What needs to be done -
In the forum thread, how often does SadSamIAm say they try to go away?

Text provided -
▬▬▬▬▬▬▬▬▬▬

Do you ever get a chance to go away? Just the two of you?

The only time my wife does the types of things you mention above is when we are on a romantic vacation. At an all-inclusive resort in Mexico or in Hawaii, where we have tons of time together and no issues with house, meals, kids, etc.


----------



## Faithful Wife (Oct 31, 2012)

If you have to stay at a $500 per night resort just to have your spouse show sexual desire for you, I'm gonna say it isn't real desire.


----------



## Cletus (Apr 27, 2012)

Faithful Wife said:


> If you have to stay at a $500 per night resort just to have your spouse show sexual desire for you, I'm gonna say it isn't real desire.


There is a word for it, and it don't start with 'd'.

Although I do understand the on vacation aspect, as long as her ardor isn't commensurate with the resort fee.


----------



## SadSamIAm (Oct 29, 2010)

Faithful Wife said:


> If you have to stay at a $500 per night resort just to have your spouse show sexual desire for you, I'm gonna say it isn't real desire.


Some people need the escape. Get too caught up in day to day things. Some people let these things stress them out and the holiday helps them recharge their batteries (and relationship).

We try to go away once or twice each year. We always have a great time. Get reconnected and the closeness lasts a couple of months.

Not saying this is ideal, but it helps our relationship.


----------



## Just Wondering (Dec 20, 2011)

Cletus said:


> A lot depends on the reason your wife doesn't already know these things.
> 
> If it's simply a case of naivete, never seen pornography, wouldn't know her way around a penis with a penlight and a jar of molasses, or you've never articulated what you mean and why you mean it, then perhaps she would appreciate some instruction, as the ladies have advised.
> 
> ...


I personal have given up on a well balanced sex life. Or wasting time trying to figure out my wife. So I had to laugh when I read your line "Its not in her Nature" Also Another one was "Not on her Radar". " Not in the Cards. If you understand the deepth of there terms you will be Blessed in life


----------



## HappilyMarriedGuy (Nov 16, 2014)

▬▬▬▬▬▬▬▬▬▬

[Entries on finding words and elements]
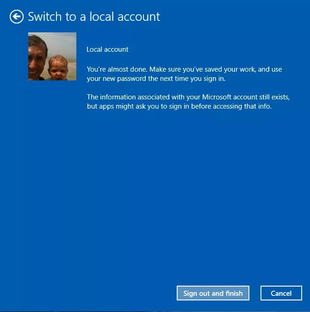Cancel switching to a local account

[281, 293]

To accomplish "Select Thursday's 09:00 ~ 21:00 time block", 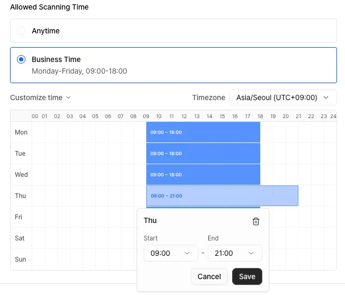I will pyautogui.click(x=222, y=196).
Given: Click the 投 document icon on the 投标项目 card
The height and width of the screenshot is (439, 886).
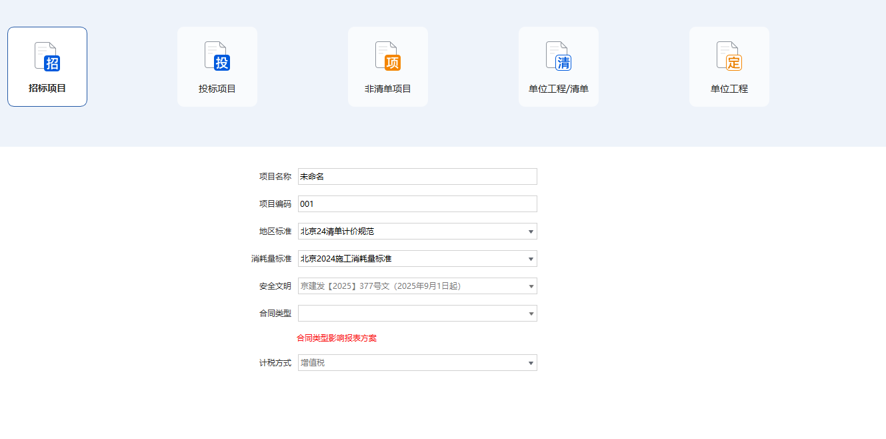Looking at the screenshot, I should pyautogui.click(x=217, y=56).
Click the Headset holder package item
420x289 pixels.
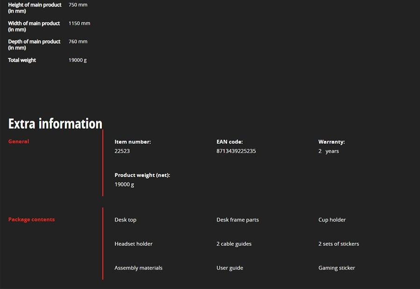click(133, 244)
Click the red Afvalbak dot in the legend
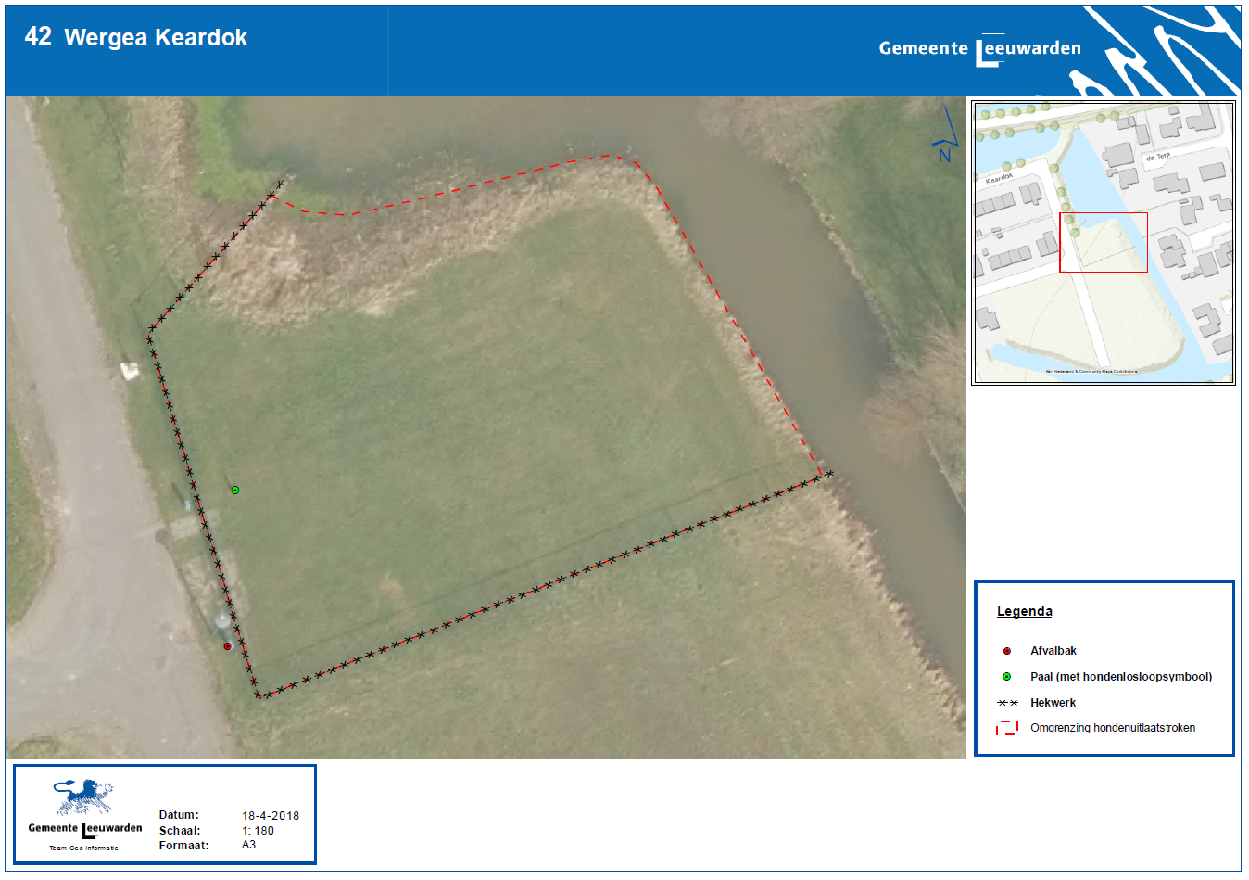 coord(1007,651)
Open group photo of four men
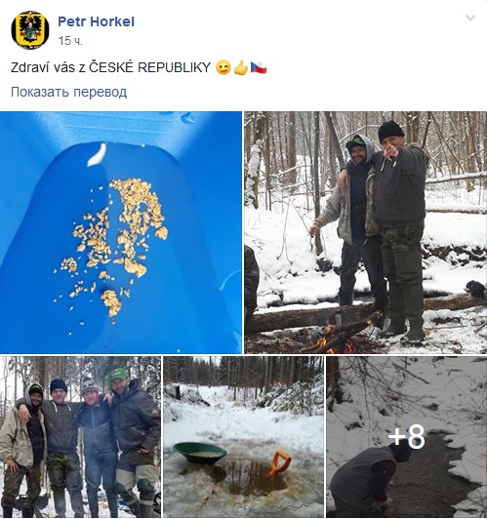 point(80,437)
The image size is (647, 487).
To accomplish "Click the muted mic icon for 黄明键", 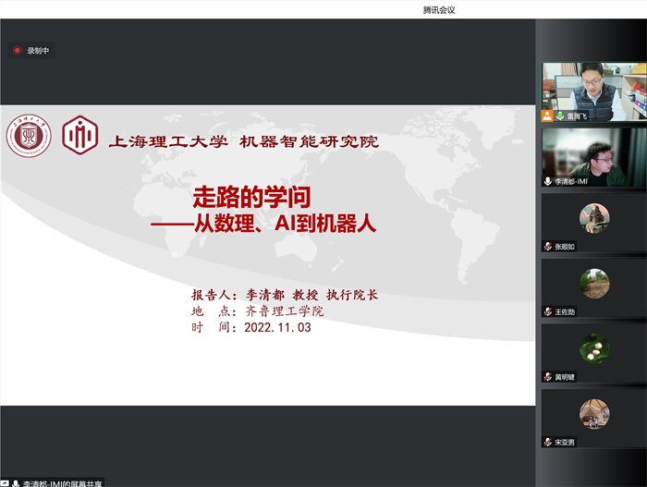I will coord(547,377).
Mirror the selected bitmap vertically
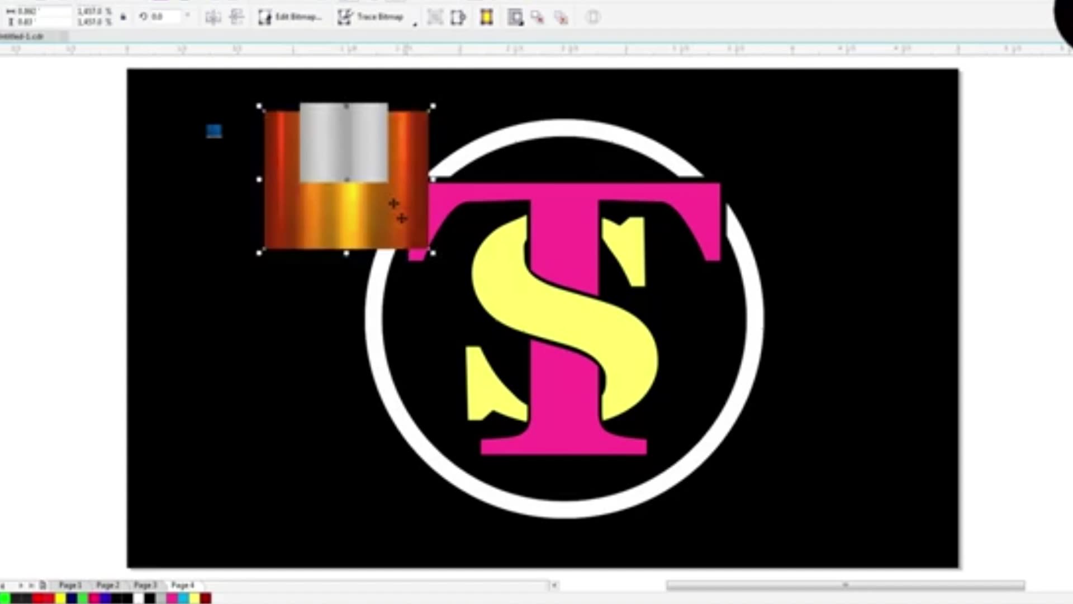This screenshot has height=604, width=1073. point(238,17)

▬▬▬▬▬▬▬▬▬▬

Exercise output -
Once or twice each year.